Location(s): Breezaal

Category:

In addition to thymically derived natural regulatory T cells (nTreg), Treg can be induced in the periphery (iTreg) by antigen exposure and cytokines. Here we studied the generation of iTreg during alloreactivity and examined their immunosuppressive capacity and specificity in an alloreactive setting.

Sorted CD4+CD25- T cells from healthy donors (n=9) were stimulated with HLA mismatched alloantigen to induce CD4+CD25+FOXP3+ T cells (iTreg).

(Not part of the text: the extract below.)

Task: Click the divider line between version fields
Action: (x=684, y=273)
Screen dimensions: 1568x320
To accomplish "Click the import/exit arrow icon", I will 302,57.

These CD4+CD25+ iTreg were subdivided into CD127- iTreg and CD127+ iTreg by FACS sorting and tested in a secondary MLR for their immunosuppressive capacity and specificity. 

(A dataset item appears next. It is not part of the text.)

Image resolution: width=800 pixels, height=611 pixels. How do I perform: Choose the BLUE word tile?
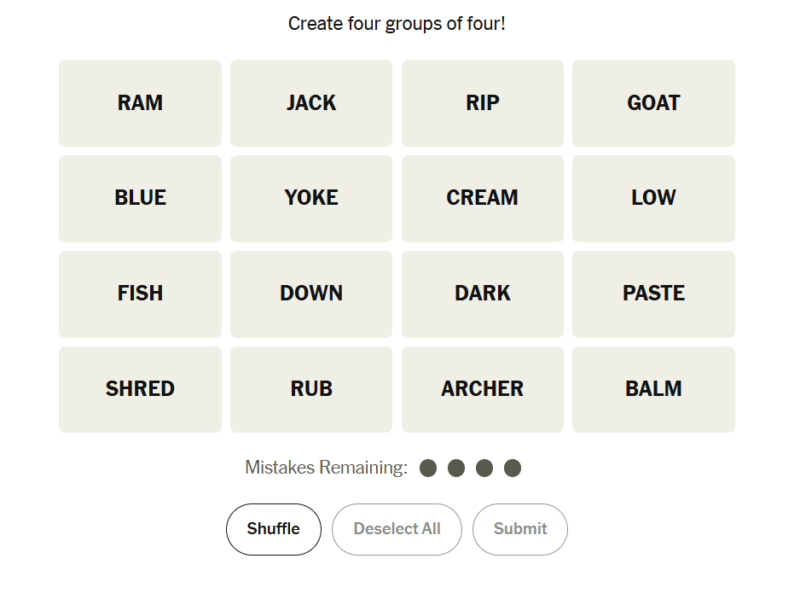click(x=140, y=198)
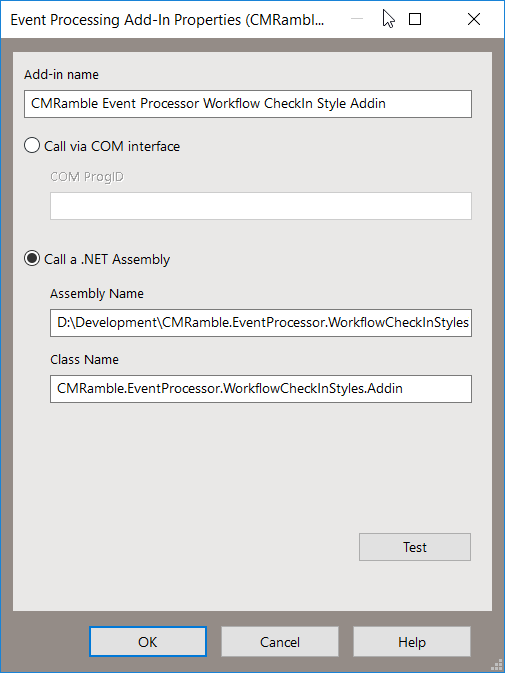The height and width of the screenshot is (673, 505).
Task: Click the empty panel area left of Test
Action: point(184,547)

In the secondary MLR, by using the original stimulator of the primary MLR, the proliferation of CD4+CD25- T cells was robustly inhibited by both CD127+ iTreg (94% (84-98%); ratio iTreg:CD4CD25- = 1:5) and CD127- iTreg (94% (70-97%)). Antigen specificity was confirmed by the observation that both iTreg subsets inhibited the proliferation of CD4+CD25- T cells using a stimulator sharing one HLA-DR with the original stimulator (CD127+ iTreg: 95% (84-97%) and CD127- iTreg: 92% (60-95%)) while stimulation with a fully mismatched 3P antigen resulted in significant less inhibition (CD127+ iTreg: 67% (44-84%), p=0.0008 and CD127-iTreg: 66% (52-86%), p=0.002). The immunosuppressive capacity and specificity of the iTreg subsets to alloactivated CD4+CD25- T cells was confirmed for CD8+CD25- T cells using FACS analysis. CD3+CD4+CD25- T cells, which were not activated in the primary MLR, were unable to inhibit the proliferation of either CD4CD25- T or CD8CD25- T cells. Further characterization of the iTreg subsets demonstrated that both subsets produce IFNγ (CD127+ iTreg: 52-60%; CD127- iTreg: 38-55%), but no IL10 (CD127+ iTreg: 0-0.6%; CD127-iTreg: 0-0.8%). Additionally, the TSDR in the FOXP3 gene was fully methylated (>99%) in both iTreg subsets, confirming their induced character. 

Alloantigen specific iTreg are induced during alloreactivity. Even though the mechanism by which suppression is mediated needs further investigation, these data indicate that iTreg could play an important role in controlling alloreactive T cells after transplantation.